→ Jobs:
**1.** Answer these questions from the commissioning article:
(a) Who wrote it, and what position does that person hold?
(b) Which ISO standard is cited in connection with ASAMs?
(c) What is the stated reading time?
**2.** The commissioning article describes a grinding accumulation that follows a system's arrival at a site. List every kind of problem it names in that accumulation.
**3.** Edit the passage of the commissioning article starting at "The autonomy industry" and ending at "and demo day.", replacing "checklist" with "spreadsheet".

→ Source text:
####
Two Tracks, One Floor: A Commissioning Framework for Autonomous Mining

43 minutes ago
5 min read

By: Maghee McMullen, Senior Consultant & Partner, mule.Bot

The autonomy industry has a demo problem. Systems that look great in controlled conditions get stamped production-ready and shipped to sites. Then the site happens to them — not as a single dramatic failure, but as a grinding accumulation of edge cases, dispatch timeouts, degraded-mode surprises, and operator confusion. The operation erodes until someone pulls the plug, or someone gets hurt first. The root cause is always the same: commissioning wasn’t a system. It was a checklist somebody made up between mobilization and demo day.

I’ve spent years deploying autonomous haul trucks, from single-truck quarry pilots to multi-fleet mining operations. This article is about what I’ve learned building commissioning systems for ASAMs (per ISO 17757) — taking a deployment from “the machine completes a cycle” to “the system runs a shift.” The thinking is grounded in STPA, SpaceX’s approach to reality as a validation system, and field failures I wish I’d caught earlier. None of this is hypothetical.
####
→ Entries on target coordinates:
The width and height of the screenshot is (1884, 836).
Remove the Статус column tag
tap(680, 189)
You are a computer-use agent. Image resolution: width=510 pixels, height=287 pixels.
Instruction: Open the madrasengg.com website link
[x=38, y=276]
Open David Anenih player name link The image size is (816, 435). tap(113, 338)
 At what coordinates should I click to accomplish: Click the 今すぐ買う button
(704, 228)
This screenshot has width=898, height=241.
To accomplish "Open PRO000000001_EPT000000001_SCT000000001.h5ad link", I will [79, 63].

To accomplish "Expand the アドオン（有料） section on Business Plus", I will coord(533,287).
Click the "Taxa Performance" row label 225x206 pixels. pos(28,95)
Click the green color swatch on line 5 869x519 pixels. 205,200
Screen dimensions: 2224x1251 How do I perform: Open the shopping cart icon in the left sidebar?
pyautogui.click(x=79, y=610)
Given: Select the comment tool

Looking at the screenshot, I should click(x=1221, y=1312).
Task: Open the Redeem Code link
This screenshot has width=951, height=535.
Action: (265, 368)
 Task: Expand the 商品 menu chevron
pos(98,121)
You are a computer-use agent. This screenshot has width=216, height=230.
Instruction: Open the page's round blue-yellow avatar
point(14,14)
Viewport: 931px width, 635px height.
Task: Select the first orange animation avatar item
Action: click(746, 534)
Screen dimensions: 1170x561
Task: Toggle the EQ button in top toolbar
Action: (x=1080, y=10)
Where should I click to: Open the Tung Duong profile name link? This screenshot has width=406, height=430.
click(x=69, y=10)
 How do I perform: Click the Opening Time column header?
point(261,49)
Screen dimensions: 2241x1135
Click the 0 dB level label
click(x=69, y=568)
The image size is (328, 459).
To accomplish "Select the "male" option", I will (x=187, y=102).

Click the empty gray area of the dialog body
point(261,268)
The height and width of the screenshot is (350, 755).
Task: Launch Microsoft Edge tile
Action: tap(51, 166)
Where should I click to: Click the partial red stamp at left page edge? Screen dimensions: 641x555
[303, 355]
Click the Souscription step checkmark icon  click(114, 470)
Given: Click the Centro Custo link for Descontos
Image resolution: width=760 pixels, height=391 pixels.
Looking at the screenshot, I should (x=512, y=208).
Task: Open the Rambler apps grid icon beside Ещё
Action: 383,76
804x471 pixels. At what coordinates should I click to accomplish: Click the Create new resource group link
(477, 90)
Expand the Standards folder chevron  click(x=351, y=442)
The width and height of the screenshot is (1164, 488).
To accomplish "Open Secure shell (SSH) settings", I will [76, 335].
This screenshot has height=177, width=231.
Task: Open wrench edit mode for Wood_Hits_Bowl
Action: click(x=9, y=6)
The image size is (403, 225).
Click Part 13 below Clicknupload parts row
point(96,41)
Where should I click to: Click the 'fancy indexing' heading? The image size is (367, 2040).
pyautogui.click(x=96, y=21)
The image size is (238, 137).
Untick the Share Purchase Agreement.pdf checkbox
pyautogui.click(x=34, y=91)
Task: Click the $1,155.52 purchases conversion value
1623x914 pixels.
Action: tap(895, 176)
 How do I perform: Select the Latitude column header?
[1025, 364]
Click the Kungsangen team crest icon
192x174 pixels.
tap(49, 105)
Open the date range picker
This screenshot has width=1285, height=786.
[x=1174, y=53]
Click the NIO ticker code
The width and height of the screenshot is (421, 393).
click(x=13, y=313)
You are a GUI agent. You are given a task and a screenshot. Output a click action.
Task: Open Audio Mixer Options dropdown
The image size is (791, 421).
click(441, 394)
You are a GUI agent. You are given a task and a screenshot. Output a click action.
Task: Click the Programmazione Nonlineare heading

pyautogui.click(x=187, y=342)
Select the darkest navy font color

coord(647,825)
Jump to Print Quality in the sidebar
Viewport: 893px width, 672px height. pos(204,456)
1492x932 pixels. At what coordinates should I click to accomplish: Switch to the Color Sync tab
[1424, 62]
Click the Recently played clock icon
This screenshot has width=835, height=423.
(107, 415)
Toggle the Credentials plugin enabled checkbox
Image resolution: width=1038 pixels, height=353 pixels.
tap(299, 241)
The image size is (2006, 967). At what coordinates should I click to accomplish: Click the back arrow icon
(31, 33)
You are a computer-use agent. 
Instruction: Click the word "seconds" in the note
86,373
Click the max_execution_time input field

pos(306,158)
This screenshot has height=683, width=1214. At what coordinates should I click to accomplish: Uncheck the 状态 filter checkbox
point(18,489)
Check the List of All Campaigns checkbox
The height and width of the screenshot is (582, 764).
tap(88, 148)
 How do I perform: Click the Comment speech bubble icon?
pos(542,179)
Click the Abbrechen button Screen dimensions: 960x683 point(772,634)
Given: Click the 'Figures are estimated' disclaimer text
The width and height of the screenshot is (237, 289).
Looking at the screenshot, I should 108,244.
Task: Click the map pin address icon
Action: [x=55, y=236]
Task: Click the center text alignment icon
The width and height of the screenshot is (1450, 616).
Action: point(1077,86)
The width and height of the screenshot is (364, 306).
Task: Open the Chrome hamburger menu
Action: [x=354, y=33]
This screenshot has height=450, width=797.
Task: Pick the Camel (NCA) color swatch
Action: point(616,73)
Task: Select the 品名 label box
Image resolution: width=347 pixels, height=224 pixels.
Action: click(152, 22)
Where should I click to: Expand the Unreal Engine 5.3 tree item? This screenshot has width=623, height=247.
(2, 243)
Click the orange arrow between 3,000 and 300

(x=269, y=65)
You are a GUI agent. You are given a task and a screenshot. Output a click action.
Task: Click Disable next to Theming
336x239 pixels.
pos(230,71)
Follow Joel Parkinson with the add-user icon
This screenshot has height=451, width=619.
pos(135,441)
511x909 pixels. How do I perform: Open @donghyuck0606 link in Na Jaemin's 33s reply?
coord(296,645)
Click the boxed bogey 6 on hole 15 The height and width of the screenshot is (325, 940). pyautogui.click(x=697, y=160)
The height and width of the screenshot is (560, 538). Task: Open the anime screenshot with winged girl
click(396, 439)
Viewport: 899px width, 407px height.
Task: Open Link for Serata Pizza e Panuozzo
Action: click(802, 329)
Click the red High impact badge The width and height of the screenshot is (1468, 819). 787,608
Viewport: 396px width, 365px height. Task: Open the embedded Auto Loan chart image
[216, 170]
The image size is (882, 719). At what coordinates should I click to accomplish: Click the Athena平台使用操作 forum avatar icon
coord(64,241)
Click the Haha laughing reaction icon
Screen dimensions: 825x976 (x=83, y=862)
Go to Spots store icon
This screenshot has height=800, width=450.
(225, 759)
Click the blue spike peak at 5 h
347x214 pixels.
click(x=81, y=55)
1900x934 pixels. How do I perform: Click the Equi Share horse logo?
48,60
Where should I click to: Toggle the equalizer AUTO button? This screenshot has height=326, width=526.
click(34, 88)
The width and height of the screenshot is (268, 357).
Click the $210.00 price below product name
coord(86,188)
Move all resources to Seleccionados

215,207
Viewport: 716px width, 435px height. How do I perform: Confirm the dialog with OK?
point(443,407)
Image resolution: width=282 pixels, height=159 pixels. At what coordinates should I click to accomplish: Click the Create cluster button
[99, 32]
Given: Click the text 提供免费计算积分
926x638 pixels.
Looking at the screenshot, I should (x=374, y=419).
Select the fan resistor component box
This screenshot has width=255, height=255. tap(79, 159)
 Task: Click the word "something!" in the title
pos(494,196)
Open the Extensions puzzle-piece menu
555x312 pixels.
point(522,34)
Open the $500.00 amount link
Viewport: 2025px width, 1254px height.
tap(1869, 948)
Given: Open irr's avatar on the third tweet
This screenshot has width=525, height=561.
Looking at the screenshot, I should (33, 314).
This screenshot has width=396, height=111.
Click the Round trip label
####
→ Answers to the exercises:
**1.**
(a) Maghee McMullen, Senior Consultant & Partner at mule.Bot.
(b) ISO 17757.
(c) 5 minutes.

**2.**
- edge cases
- dispatch timeouts
- degraded-mode surprises
- operator confusion

**3.**
The autonomy industry has a demo problem. Systems that look great in controlled conditions get stamped production-ready and shipped to sites. Then the site happens to them — not as a single dramatic failure, but as a grinding accumulation of edge cases, dispatch timeouts, degraded-mode surprises, and operator confusion. The operation erodes until someone pulls the plug, or someone gets hurt first. The root cause is always the same: commissioning wasn’t a system. It was a spreadsheet somebody made up between mobilization and demo day.